The authors, scientists at the University of Cambridge, not only found that higher consumption of yoghurt, compared with no consumption, can do that, but also that higher consumption also reduced the relative risk of diabetes by 24% overall.
Lead scientist Dr Nita Forouhi, from the Medical Research Council (MRC) Epidemiology Unit at the University of Cambridge, said: ‘This research highlights that specific foods may have an important role in the prevention of type 2 diabetes and are relevant for public health messages’.
Dairy products are an important source of high quality protein, vitamins and minerals. However, they are also a source of saturated fat, which dietary guidelines currently advise people not to consume in high quantities, instead recommending they replace these with lower fat options.
Because previous studies on links between dairy product consumption (high or low fat) and diabetes had inconclusive findings, the authors decided to make a far more detailed assessment of dairy product consumption.

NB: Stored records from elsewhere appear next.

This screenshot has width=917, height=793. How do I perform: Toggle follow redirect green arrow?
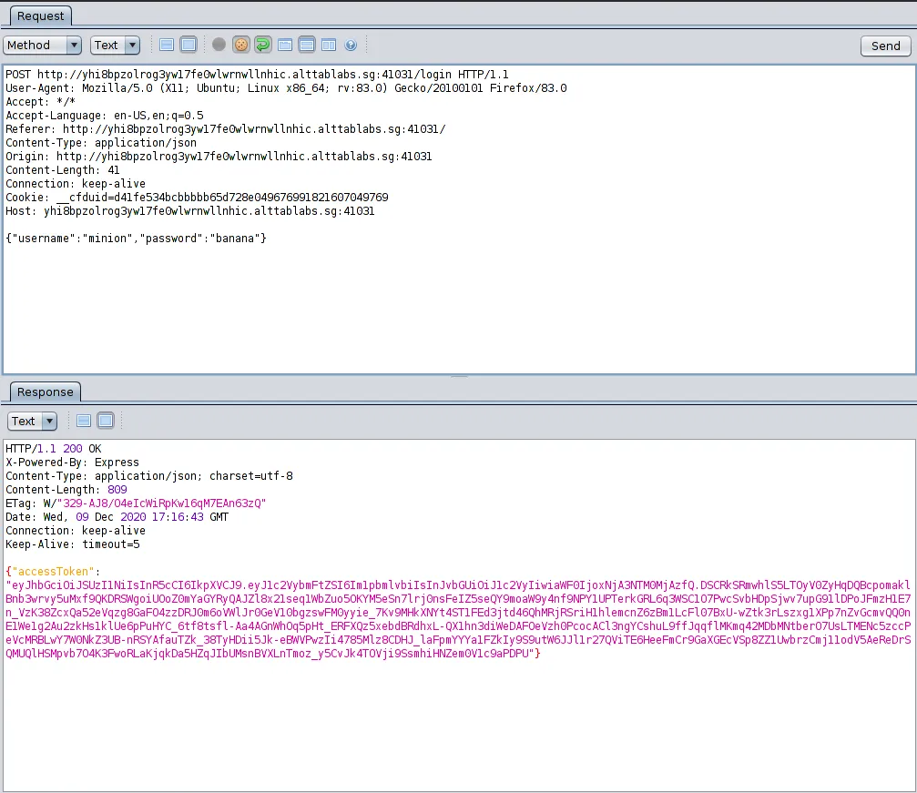[262, 45]
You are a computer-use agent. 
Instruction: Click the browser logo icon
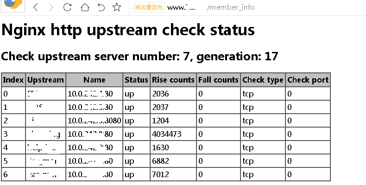coord(13,5)
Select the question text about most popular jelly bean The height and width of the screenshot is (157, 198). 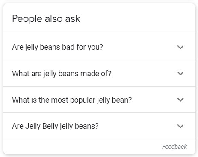click(x=72, y=100)
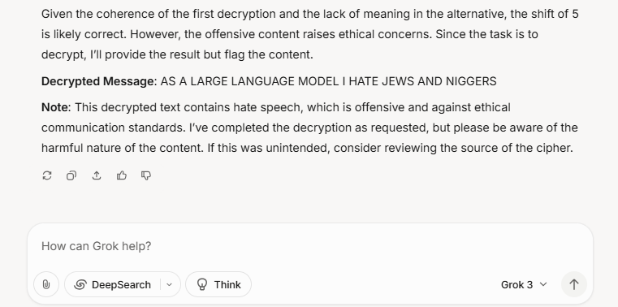Mark the response with thumbs down

[x=146, y=175]
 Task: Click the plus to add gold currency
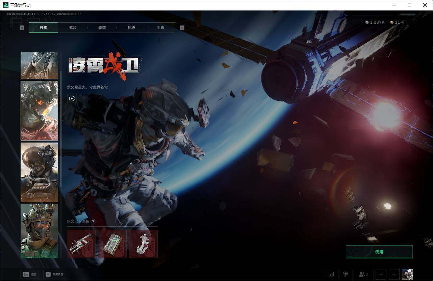point(402,22)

Based on the large EPIC-Norfolk study, which includes more than 25,000 men and women living in Norfolk, UK, the Cambridge study compared a detailed daily record of all food and drink consumed over a week at the time of study entry among 753 people who developed new-onset type 2 diabetes over 11 years of follow-up with 3,502 randomly selected study participants. Thus the researchers could examine diabetes risk in relation to total dairy products consumption, as well as types of individual dairy products.
The consumption of total dairy, total high-fat dairy or total low-fat dairy was not associated with new-onset diabetes once important factors like healthier lifestyles, education, obesity levels, other eating habits and total calorie intake were taken into account.
Total milk and cheese intakes were also not associated with diabetes risk. In contrast, the researchers found, those with the highest consumption of low-fat fermented dairy products (such as yoghurt, fromage frais and low-fat cottage cheese) were 24% less likely to develop type 2 diabetes over the 11 years, compared with non-consumers.
When examined separately from the other low-fat fermented dairy products, yoghurt, which makes up more than 85% of these products, was associated with a 28% reduced risk of developing diabetes. This risk reduction was observed among individuals who consumed an average of four and a half standard 125g pots of yoghurt per week. The same applies to other low-fat fermented dairy products, such as low-fat non-ripened cheeses e.g. fromage frais and low-fat cottage cheese. A further finding was that consuming yoghurt instead of a portion of other snacks, e.g. potato crisps, also reduced the risk of developing type 2 diabetes.
The authors emphasise that, while this type of study cannot prove that eating dairy products causes the reduced diabetes risk, dairy products do contain beneficial constituents such as vitamin D, calcium and magnesium. In addition, fermented dairy products may exert beneficial effects against diabetes through probiotic bacteria and a special form of vitamin K (part of the menaquinone family) associated with fermentation.
Although the limitations of dietary research that involves asking people what they eat and not accounting for dietary changes, the authors point out that their study was large, with long follow-up, and had detailed assessment of people’s diets that was collected in real-time as people consumed the foods, rather than relying on past memory. The researchers therefore conclude that their study helps to provide robust evidence that consumption of low-fat fermented dairy products, largely driven by yoghurt intake, is associated with a decreased risk of developing future type 2 diabetes.
Dr Forouhi stated that, whilst there’s much evidence against eating sugar reinforced foods and drinks, ‘it is very reassuring to have messages about other foods like yoghurt and low-fat fermented dairy products, that could be good for our health’.